24 Februar 2013

Blick voraus nach 2070


"Ja, wer Prophet wäre, wer erschauen könnte, ob nach hundert Jahren [...] sich ein Leben gebildet hat im Sinn der neuen Gesellschaftslehre?
Aber auch ohne Prophet zu sein, kann man wahrsagen, daß, wenn man 2070 schreiben wird, in Europa und Amerika wenigstens stehende Heere nicht mehr zu finden sein werden, ebenso wenig bureaukratische Polizeistaaten und unduldsame Priestergewalt. Ob der ewige Friede dann gekommen sein wird? Ob die Völker sich wie Brüder die Hand reichen werden? Ob Europa und Amerika dann, gleich Aerzten des Menschengeschlechts, die erstarrten asiatischen und die unmündigen und verwahrlosten afrikanischen Völker unter eine aufrichtige civilisatorische Vormundschaft und Erziehung genommen haben?

Ob das Völkerrecht allgemein geworden und das Menschheitsrecht anerkannt sein wird?
Hoffen wir mit Maß, aber mit Zuversicht!

Die Völker werden begreifen, daß sie alle gewinnen an Macht und Wohlfahrt, wenn sie sich als Freunde ansehen. Leise, aber mit fester Hand, wird der allwaltende Genius der Menschheit sein Band der Versöhnung, des Friedens, der Liebe und Gerechtigkeit um alle Völker und Rassen schlingen, und jene erhabene Idee des Menschheitsbundes, d. i. eines das ganze Menschengeschlecht dieses Planeten umspannenden wohlgegliederten Gemeinwesens, wie es zuerst in der Loge zu den drei Schwertern unsern Freunden vorgestellt wurde, wird eine lebendige Wahrheit werden, das Licht dieser Wahrheit, welches jetzt nur wie aus der Ferne winkende Sterne im Geiste einzelner Denker und Menschenfreunde leuchtet, wird mit Tageshelle das schöne Rund der Erde umstrahlen.
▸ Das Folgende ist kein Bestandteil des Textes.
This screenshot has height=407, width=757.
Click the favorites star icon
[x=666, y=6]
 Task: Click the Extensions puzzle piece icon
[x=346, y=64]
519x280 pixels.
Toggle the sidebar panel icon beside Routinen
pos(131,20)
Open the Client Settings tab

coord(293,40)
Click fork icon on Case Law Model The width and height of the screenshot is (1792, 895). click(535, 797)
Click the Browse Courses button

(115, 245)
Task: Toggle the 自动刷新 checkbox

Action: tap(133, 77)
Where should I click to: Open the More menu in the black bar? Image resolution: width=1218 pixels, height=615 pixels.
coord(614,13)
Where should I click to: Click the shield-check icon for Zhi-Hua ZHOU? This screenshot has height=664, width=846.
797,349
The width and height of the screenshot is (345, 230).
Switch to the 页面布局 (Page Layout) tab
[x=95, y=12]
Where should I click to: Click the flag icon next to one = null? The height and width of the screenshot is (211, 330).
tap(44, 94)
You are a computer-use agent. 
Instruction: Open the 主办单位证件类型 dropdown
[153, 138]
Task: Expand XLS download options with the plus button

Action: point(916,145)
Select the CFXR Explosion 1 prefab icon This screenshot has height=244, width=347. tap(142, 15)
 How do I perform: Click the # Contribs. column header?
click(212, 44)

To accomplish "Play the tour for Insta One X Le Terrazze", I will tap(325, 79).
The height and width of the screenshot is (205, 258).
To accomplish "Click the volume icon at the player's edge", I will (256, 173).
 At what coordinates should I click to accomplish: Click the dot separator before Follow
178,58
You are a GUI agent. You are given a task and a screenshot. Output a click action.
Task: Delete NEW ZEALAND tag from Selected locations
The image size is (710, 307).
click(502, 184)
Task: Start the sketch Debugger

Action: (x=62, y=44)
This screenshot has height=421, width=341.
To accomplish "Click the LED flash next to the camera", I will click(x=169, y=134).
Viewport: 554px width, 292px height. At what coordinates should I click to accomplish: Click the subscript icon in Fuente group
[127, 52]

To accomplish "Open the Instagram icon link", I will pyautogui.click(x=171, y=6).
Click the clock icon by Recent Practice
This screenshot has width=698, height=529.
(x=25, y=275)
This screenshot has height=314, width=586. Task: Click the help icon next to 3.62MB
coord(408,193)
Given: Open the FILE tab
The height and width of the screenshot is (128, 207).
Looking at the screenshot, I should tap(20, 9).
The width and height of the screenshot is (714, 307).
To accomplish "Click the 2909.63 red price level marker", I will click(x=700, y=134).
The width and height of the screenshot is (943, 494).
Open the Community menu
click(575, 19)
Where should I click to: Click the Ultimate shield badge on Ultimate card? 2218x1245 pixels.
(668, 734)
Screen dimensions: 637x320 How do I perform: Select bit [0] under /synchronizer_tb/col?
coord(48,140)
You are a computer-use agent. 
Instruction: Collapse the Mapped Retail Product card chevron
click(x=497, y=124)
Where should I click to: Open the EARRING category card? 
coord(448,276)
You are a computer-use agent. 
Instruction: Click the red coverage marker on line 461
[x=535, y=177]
Dir aber, mein deutsches Vatervolk, ist die größte und schönste Aufgabe gestellt für die Herbeischaffung besserer Zeiten! Gedenke deiner Pflicht, der Wahrheit und dem Rechte, der reinen Menschenbildung Bahn zu brechen! An deiner Freiheit und Erstarkung, an deiner thatkräftigen Ermannung hängt das Schicksal unsers Erdtheils. Und sollte ein feindseliger Dämon der Gewaltherrschaft, der Knechtung der Geister, der Lähmung der Arbeit, der Zwietracht und Lüge dein altes Haus in Europa zerstören, so wird der bessere Geist und das echte Leben in dir sich hinüberretten zu den verwandten Brüdern jenseit des Weltmeeres, um mit frischer Kraft von dort aus das europäische Erbland neu zu beleben."
Heinrich Oppermann: Hundert Jahre, 9. Buch, 12. Kapitel

Man kann beklagen, wie Oppermann aus der Sicht von 1870 die kommende Periode des Imperialismus ideologisch rechtfertigt, darauf hinweisen, wie genau sein Bild von Asien und Afrika die Entwicklungshilfekonzeptionen der fünfziger und sechziger Jahre des 20. Jahrhunderts trifft, staunen, wie schön sein Bild zum Völkerbund, der europäischen Einigung und dem Eingreifen der USA in den Kampf gegen das nationalsozialstische Deutschland und Reeducation und Marshallplan passt. 

Leider ist uns sein Optimismus für das Jahr 2070 versagt. Das liegt allein nicht daran, dass das, was für ihn entfernte Zukunft in 200 Jahren war, für die sich rosige Zukunftsträume träumen ließen (so manches hat sich ja erfüllt), sondern vor allem daran, dass uns im Laufe des 20. Jahrhunderts die ökologische Unwissenheit und damit Unschuld abhanden gekommen ist. 
Der neueste Bericht an den Club of Rome sagt bis 2050 noch ein ähnliches Wohlstandsniveau voraus wie heute (teils wachsend, teils stagnierend, teils fallend), aber für die Zeit danach eine unaufhaltsam sich selbst verstärkende Erderwärmung mit katastrophalen Folgen, wenn wir nicht weit energischer als in den letzten 40 Jahren auf nachhaltiges Wirtschaften und das heißt unter anderem auch auf Wachstumsbeschränkung hin umsteuern.